The court also rejected the notion that the standard disclaimer language at the end of the emails from the law firm to the executive created an expectation of confidentiality. “When client confidences are at risk, [the law firm’s] pro forma notice at the end of the email is insufficient and not a reasonable precaution to protect its clients.” Thus, the attorney-client privilege was not available for the emails either to or from the law firm.

Interestingly, unlike your situation, in the Scott case, the medical center did not review the emails. In that case, the employer notified the former executive’s attorneys that it was in possession of the unread emails and that it believed the attorney-client privilege had been waived. The employee’s law firm then raised this issue with the court, which rejected its claims of privilege.
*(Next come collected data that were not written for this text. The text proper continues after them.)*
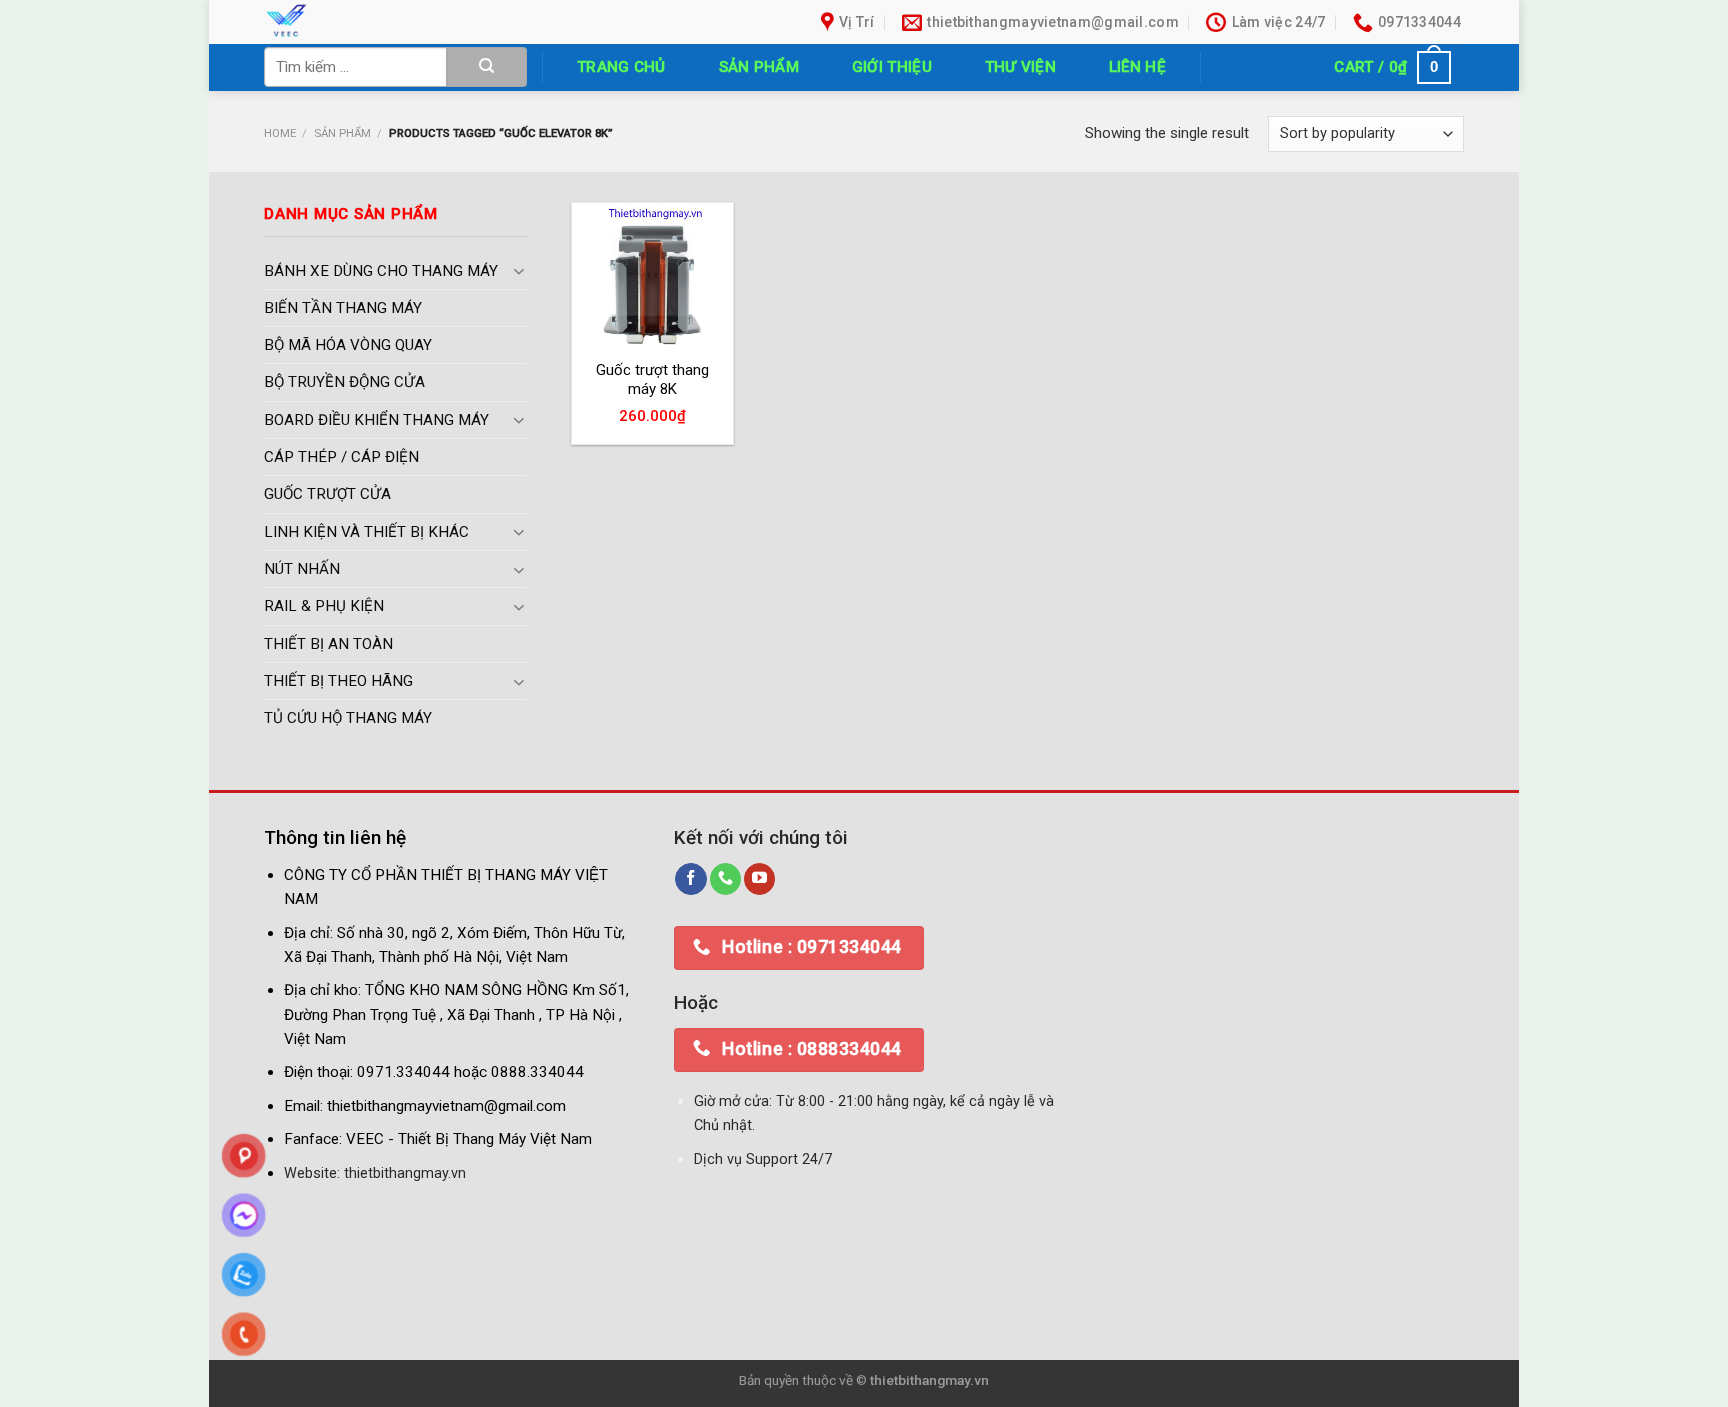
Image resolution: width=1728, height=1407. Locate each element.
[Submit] (487, 67)
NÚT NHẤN (302, 570)
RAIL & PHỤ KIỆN (324, 607)
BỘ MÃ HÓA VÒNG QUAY (348, 346)
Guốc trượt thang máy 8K (652, 380)
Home (280, 133)
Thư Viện (1020, 67)
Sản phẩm (759, 67)
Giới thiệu (892, 67)
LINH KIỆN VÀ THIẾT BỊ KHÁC (366, 532)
Although the New York case is useful guidance, I urge you to move cautiously. If a court in your jurisdiction did not follow the approach of the Scott court, you would risk disqualifying your law firm if you shared the emails with your lawyers and they read these communications. Depending on the content of the communications, you might expose yourself to other sanctions as well.

I suggest you take the following steps. First, preserve the emails carefully. Second, do not allow anyone else, including your outside counsel, to read (or even, skim) the emails until you obtain judicial guidance. Third, notify your former employee’s attorneys that you are in possession of the emails and that you will be seeking a judicial determination on whether the attorney-client privilege was waived by your former employee’s use of the company’s email system to communicate with his private counsel. Fourth, file a motion seeking guidance from the court on whether the attorney-client privilege has been waived. In that motion, you will be able to point out all of your company’s policies demonstrating that there was no expectation of privacy or confidentiality with regard to personal emails sent out over your company’s email system. (To the extent that your former executive ever previously articulated a position on the lack of confidentiality associated with your email system, you should be able to exploit that fact.)

By taking these conservative steps, you will maximize your chances of being able to share the email communications with your counsel and use them effectively in the litigation. You also will minimize the risk that a court will find that any improper conduct associated with your review of the communications between your former executive and her counsel.